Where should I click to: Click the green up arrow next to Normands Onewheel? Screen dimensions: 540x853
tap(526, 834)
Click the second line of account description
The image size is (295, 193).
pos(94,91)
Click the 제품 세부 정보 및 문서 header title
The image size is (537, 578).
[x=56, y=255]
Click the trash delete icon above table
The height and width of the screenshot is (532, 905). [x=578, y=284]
════════════════════
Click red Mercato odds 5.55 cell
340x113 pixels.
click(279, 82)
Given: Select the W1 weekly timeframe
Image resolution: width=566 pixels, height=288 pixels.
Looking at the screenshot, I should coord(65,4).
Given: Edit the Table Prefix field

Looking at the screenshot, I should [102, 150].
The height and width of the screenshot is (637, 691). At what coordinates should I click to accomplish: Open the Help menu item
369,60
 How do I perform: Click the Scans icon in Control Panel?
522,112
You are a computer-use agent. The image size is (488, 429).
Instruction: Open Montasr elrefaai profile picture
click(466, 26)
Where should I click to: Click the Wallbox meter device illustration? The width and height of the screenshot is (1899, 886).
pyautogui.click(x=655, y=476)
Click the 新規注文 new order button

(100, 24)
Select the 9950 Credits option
════════════════════
=== DESCRIPTION OF THE TASK ===
Reproduce the lines of the entries above from the one with "Instruction: Open Montasr" to the one with "Select the 9950 Credits option", both included, exactly and without any other line.

=== EXERCISE RESPONSE ===
Instruction: Open Montasr elrefaai profile picture
click(466, 26)
Where should I click to: Click the Wallbox meter device illustration? The width and height of the screenshot is (1899, 886).
pyautogui.click(x=655, y=476)
Click the 新規注文 new order button

(100, 24)
Select the 9950 Credits option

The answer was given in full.